#### [YOUR TASK]
Restate each entry shown beneath this instruction, keeping its wording intact.

** MATERIALS PROVIDED follows **

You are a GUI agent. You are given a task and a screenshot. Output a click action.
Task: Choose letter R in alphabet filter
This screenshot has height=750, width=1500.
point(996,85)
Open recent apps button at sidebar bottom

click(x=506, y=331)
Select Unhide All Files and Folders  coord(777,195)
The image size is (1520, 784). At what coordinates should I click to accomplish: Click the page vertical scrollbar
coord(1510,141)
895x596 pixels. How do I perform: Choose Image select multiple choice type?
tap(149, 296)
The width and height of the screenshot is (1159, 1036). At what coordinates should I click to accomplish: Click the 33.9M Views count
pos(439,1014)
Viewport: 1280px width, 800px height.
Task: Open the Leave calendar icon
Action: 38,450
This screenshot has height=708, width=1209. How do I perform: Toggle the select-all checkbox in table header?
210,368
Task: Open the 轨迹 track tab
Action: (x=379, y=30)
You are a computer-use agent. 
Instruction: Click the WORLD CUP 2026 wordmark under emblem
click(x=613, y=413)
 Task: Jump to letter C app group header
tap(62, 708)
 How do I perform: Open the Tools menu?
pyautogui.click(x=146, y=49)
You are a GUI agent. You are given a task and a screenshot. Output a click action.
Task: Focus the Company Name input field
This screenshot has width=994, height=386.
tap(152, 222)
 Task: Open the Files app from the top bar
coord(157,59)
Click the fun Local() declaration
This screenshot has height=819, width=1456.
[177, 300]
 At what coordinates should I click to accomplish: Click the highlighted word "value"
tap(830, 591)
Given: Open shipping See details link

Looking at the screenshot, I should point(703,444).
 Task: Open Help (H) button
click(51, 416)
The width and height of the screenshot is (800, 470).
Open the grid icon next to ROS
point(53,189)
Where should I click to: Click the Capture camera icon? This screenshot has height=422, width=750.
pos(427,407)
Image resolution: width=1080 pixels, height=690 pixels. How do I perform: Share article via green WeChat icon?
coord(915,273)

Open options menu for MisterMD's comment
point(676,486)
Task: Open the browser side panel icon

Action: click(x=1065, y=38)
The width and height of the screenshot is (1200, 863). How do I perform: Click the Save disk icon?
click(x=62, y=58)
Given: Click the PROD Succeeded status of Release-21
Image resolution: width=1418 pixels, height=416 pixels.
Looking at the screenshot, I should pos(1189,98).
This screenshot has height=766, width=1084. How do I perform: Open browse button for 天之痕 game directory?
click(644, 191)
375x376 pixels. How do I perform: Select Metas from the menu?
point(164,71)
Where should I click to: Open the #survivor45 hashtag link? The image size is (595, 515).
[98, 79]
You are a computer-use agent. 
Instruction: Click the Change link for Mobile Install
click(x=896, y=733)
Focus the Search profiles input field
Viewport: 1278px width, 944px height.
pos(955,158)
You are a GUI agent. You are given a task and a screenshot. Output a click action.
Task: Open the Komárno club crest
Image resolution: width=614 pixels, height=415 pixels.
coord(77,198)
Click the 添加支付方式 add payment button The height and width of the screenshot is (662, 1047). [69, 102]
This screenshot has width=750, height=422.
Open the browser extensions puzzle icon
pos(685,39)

** End of MATERIALS PROVIDED **

#### [RESULT]
You are a GUI agent. You are given a task and a screenshot. Output a click action.
Task: Choose letter R in alphabet filter
This screenshot has height=750, width=1500.
point(996,85)
Open recent apps button at sidebar bottom

click(x=506, y=331)
Select Unhide All Files and Folders  coord(777,195)
The image size is (1520, 784). At what coordinates should I click to accomplish: Click the page vertical scrollbar
coord(1510,141)
895x596 pixels. How do I perform: Choose Image select multiple choice type?
tap(149, 296)
The width and height of the screenshot is (1159, 1036). At what coordinates should I click to accomplish: Click the 33.9M Views count
pos(439,1014)
Viewport: 1280px width, 800px height.
Task: Open the Leave calendar icon
Action: 38,450
This screenshot has height=708, width=1209. How do I perform: Toggle the select-all checkbox in table header?
210,368
Task: Open the 轨迹 track tab
Action: (x=379, y=30)
You are a computer-use agent. 
Instruction: Click the WORLD CUP 2026 wordmark under emblem
click(x=613, y=413)
 Task: Jump to letter C app group header
tap(62, 708)
 How do I perform: Open the Tools menu?
pyautogui.click(x=146, y=49)
You are a GUI agent. You are given a task and a screenshot. Output a click action.
Task: Focus the Company Name input field
This screenshot has width=994, height=386.
tap(152, 222)
 Task: Open the Files app from the top bar
coord(157,59)
Click the fun Local() declaration
This screenshot has height=819, width=1456.
[177, 300]
 At what coordinates should I click to accomplish: Click the highlighted word "value"
tap(830, 591)
Given: Open shipping See details link

Looking at the screenshot, I should point(703,444).
 Task: Open Help (H) button
click(51, 416)
The width and height of the screenshot is (800, 470).
Open the grid icon next to ROS
point(53,189)
Where should I click to: Click the Capture camera icon? This screenshot has height=422, width=750.
pos(427,407)
Image resolution: width=1080 pixels, height=690 pixels. How do I perform: Share article via green WeChat icon?
coord(915,273)

Open options menu for MisterMD's comment
point(676,486)
Task: Open the browser side panel icon

Action: click(x=1065, y=38)
The width and height of the screenshot is (1200, 863). How do I perform: Click the Save disk icon?
click(x=62, y=58)
Given: Click the PROD Succeeded status of Release-21
Image resolution: width=1418 pixels, height=416 pixels.
Looking at the screenshot, I should pos(1189,98).
This screenshot has height=766, width=1084. How do I perform: Open browse button for 天之痕 game directory?
click(644, 191)
375x376 pixels. How do I perform: Select Metas from the menu?
point(164,71)
Where should I click to: Open the #survivor45 hashtag link? The image size is (595, 515).
[98, 79]
You are a computer-use agent. 
Instruction: Click the Change link for Mobile Install
click(x=896, y=733)
Focus the Search profiles input field
Viewport: 1278px width, 944px height.
pos(955,158)
You are a GUI agent. You are given a task and a screenshot. Output a click action.
Task: Open the Komárno club crest
Image resolution: width=614 pixels, height=415 pixels.
coord(77,198)
Click the 添加支付方式 add payment button The height and width of the screenshot is (662, 1047). [69, 102]
This screenshot has width=750, height=422.
Open the browser extensions puzzle icon
pos(685,39)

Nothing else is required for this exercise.